Placing a PolygonalPathPanel in a window.
The KochSnowflakeDisplay class demonstrates the use of PolygonalPathPanel to display an approximation to the KochSnowflake. You can view the code in KochSnowflakeDisplay.java.
A screenshot of this program is shown below.
Adding a menu bar and outputting images.
One of the great things about creating graphics in Java is that they can be easily converted to publication quality graphics.
The VectorGraphics package created by FreeHEP can be used to produce graphics in a variety of formats. A great thing about this is that the same code that is used to draw the graphics on the screen can be used to produce the images. You can learn more about this package on the VectorGraphics website.

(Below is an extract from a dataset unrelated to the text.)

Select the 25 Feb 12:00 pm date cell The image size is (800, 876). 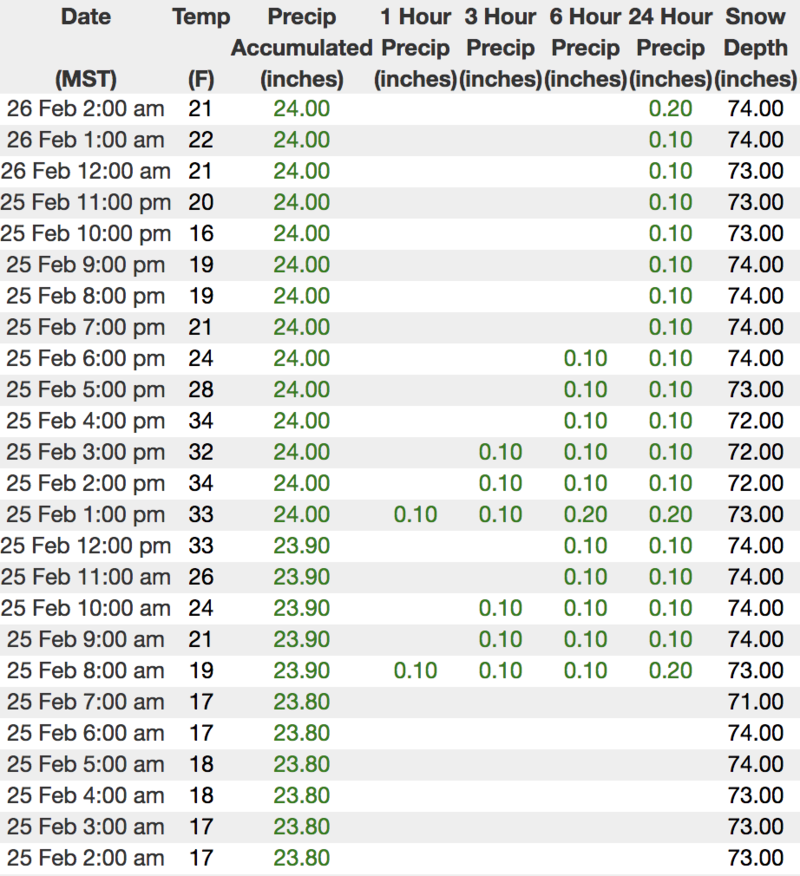[85, 546]
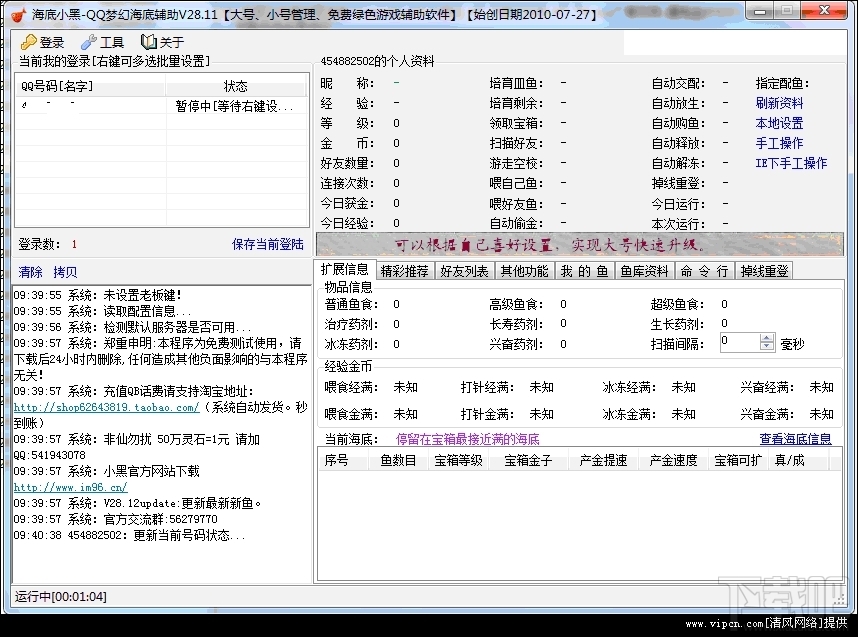858x637 pixels.
Task: Click the 清除 button to clear the log
Action: click(32, 272)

The package has a built in ExportDialog which can be used to output images in many formats. See the VectorGraphics Manual for details.
Using the VectorGraphics package in NetBeans.

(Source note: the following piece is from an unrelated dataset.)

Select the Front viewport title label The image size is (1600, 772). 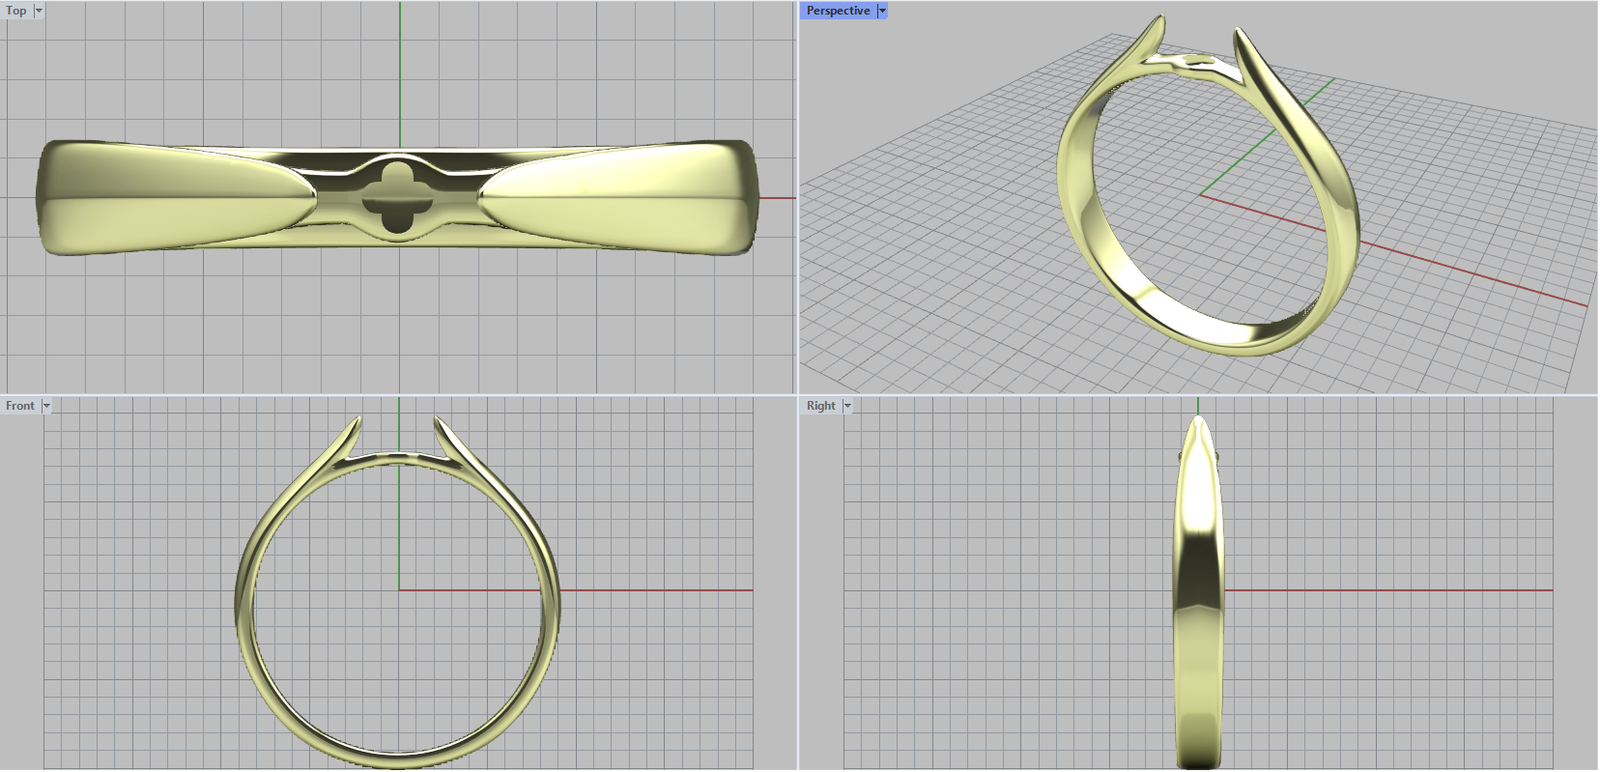pos(20,406)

In order to make use of their package, you need to download it. Visit the VectorGraphics download site, and download vectorgraphics-2.1.1-bin.zip or vectorgraphics-2.1.1-bin.tar.gz (or a newer version if it exists). Unpack the files and store them. (You might store the unpacked files in a "java library" directory.)
The most important files are the .jar files located in the lib folder you unpacked.
To use the VectorGraphics package in a NetBeans project, you click the "File" menu and select "Project Properties". A new window will pop up. Select "Libraries" at the left. Then click the button "Add JAR/Folder". Select all the contents of the lib folder in your VectorGraphics download and click "ok." The window should look as below. Click "ok" to close it.
A window with a menu bar and an export option
The PolygonalPathDisplay class demonstrates a window with a menu bar. There is only a "File" menu on the bar. The menu has two entries, "Export" and "Close". Clicking "Close" will close the window, and clicking "Export" will launch a dialog allowing you to export the image using the VectorGraphics package.
The source code for the PolygonalPathDisplay class is available in PolygonalPathDisplay.java.
You should be able to see how you would be able to add more menu items.